- Opening Delimiter -

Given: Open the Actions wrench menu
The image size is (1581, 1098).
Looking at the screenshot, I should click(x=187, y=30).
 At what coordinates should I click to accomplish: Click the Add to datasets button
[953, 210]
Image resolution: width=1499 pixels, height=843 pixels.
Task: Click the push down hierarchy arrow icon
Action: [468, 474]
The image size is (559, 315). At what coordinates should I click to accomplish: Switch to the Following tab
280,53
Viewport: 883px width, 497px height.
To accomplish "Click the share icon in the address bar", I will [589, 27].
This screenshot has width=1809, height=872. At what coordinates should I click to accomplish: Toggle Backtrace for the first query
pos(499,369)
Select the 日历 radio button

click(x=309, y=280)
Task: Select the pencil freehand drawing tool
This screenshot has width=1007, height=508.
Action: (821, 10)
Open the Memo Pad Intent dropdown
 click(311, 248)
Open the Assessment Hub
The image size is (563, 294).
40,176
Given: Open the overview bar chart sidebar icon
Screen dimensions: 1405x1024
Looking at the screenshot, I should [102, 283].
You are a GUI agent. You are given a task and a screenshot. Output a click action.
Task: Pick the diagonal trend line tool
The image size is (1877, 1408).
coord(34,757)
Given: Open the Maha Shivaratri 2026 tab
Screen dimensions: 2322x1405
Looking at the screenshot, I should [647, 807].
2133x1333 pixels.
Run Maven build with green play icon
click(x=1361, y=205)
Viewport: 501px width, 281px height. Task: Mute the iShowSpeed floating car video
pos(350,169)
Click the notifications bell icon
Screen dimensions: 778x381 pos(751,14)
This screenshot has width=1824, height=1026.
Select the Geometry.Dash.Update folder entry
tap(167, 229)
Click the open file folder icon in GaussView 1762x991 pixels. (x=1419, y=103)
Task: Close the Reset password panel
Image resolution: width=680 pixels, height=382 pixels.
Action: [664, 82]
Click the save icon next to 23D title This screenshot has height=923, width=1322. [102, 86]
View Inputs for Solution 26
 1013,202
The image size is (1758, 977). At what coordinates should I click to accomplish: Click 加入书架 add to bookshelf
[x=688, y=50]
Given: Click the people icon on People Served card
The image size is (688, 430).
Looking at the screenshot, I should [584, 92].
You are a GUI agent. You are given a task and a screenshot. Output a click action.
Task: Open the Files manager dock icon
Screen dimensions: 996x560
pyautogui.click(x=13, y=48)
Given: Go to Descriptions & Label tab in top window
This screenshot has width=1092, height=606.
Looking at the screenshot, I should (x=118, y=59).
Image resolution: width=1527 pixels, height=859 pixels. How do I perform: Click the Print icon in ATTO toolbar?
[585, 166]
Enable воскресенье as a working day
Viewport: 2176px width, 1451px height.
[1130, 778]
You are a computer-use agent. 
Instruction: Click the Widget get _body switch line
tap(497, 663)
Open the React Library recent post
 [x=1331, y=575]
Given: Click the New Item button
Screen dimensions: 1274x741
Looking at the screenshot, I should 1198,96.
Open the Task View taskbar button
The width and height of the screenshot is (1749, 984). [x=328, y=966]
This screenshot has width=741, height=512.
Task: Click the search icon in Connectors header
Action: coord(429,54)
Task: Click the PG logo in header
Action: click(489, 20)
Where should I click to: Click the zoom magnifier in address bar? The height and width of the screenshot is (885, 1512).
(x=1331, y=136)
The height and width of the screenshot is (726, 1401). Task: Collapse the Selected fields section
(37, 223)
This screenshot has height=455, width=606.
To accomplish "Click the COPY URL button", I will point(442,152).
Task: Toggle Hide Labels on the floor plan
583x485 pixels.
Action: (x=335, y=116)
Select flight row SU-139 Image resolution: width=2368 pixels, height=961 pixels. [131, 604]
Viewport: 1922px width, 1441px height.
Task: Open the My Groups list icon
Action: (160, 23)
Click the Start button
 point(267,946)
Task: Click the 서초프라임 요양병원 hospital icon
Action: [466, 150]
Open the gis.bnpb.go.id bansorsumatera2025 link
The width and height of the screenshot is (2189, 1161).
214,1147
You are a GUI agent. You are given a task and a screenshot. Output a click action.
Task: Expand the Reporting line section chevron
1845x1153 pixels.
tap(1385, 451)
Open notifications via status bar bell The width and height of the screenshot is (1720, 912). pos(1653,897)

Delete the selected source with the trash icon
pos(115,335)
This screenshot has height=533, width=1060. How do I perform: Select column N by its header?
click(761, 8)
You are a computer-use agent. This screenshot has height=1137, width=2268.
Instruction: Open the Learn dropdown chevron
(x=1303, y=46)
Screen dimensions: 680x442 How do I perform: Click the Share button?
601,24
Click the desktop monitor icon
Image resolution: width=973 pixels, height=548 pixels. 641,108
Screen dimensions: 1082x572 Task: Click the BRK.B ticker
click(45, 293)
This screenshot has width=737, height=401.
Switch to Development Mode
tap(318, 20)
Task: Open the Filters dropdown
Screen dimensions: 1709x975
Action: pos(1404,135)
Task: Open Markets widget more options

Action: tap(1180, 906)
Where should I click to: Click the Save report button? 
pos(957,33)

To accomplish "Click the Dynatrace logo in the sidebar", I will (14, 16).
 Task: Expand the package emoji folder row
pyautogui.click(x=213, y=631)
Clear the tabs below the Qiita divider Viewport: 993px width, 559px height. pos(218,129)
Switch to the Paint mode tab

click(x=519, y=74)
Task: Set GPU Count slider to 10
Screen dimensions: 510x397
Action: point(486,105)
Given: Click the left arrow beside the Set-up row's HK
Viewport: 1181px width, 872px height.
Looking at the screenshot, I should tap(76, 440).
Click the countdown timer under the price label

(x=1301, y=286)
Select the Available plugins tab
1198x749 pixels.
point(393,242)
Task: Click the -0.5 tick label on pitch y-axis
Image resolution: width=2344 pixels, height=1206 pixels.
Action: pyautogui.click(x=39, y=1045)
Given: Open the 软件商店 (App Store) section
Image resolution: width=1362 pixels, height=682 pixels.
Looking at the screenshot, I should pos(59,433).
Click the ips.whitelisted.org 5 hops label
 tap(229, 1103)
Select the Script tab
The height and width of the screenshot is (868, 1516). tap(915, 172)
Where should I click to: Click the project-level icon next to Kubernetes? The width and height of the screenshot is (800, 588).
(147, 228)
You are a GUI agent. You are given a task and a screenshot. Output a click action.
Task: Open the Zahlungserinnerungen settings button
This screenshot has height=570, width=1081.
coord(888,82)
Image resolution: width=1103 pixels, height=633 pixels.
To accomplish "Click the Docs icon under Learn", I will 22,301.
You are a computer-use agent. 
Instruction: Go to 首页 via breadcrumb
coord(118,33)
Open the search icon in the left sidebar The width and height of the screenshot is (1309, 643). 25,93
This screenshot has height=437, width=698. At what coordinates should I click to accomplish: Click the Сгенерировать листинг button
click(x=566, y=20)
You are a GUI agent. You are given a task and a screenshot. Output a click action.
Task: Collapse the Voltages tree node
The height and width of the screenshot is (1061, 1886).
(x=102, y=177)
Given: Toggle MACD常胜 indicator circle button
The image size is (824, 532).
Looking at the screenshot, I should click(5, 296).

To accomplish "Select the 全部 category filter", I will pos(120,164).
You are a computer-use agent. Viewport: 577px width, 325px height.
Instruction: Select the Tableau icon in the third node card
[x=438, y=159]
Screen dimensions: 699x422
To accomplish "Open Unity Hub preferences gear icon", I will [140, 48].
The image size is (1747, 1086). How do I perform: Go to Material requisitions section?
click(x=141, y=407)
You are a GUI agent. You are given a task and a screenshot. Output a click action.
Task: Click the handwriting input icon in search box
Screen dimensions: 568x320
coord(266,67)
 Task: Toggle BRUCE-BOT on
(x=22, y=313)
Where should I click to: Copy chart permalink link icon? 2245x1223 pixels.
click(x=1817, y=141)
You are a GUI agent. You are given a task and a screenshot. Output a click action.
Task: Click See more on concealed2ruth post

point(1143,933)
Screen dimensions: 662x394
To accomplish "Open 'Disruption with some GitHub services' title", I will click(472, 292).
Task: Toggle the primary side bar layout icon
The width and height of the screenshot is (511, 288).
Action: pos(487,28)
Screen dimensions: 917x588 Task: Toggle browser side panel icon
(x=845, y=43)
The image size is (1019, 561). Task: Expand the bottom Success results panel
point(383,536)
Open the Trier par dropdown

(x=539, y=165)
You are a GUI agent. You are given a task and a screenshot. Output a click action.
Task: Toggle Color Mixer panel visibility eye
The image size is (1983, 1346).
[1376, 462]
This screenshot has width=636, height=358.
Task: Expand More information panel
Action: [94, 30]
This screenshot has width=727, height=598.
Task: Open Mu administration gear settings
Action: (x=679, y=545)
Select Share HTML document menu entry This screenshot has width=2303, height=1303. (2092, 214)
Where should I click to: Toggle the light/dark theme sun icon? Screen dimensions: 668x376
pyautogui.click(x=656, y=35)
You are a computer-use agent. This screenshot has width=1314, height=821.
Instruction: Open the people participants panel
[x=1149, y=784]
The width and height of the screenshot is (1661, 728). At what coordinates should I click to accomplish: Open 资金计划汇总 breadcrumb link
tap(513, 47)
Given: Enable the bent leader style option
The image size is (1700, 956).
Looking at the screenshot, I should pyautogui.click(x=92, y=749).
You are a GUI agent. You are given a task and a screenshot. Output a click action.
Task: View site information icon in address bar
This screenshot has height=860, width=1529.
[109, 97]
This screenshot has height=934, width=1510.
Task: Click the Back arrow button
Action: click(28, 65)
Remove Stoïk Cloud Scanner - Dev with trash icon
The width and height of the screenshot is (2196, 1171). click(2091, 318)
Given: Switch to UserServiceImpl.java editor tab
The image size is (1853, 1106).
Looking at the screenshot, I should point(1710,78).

- Closing Delimiter -

Goal of the exercise: Pick out and copy the lines of the entries that hold the string "computer".

Answer to this exercise:
You are a computer-use agent. 
You are a computer-use agent. This screenshot has height=1137, width=2268.
You are a computer-use agent. 
You are a computer-use agent. Viewport: 577px width, 325px height.
You are a computer-use agent. This screenshot has width=1314, height=821.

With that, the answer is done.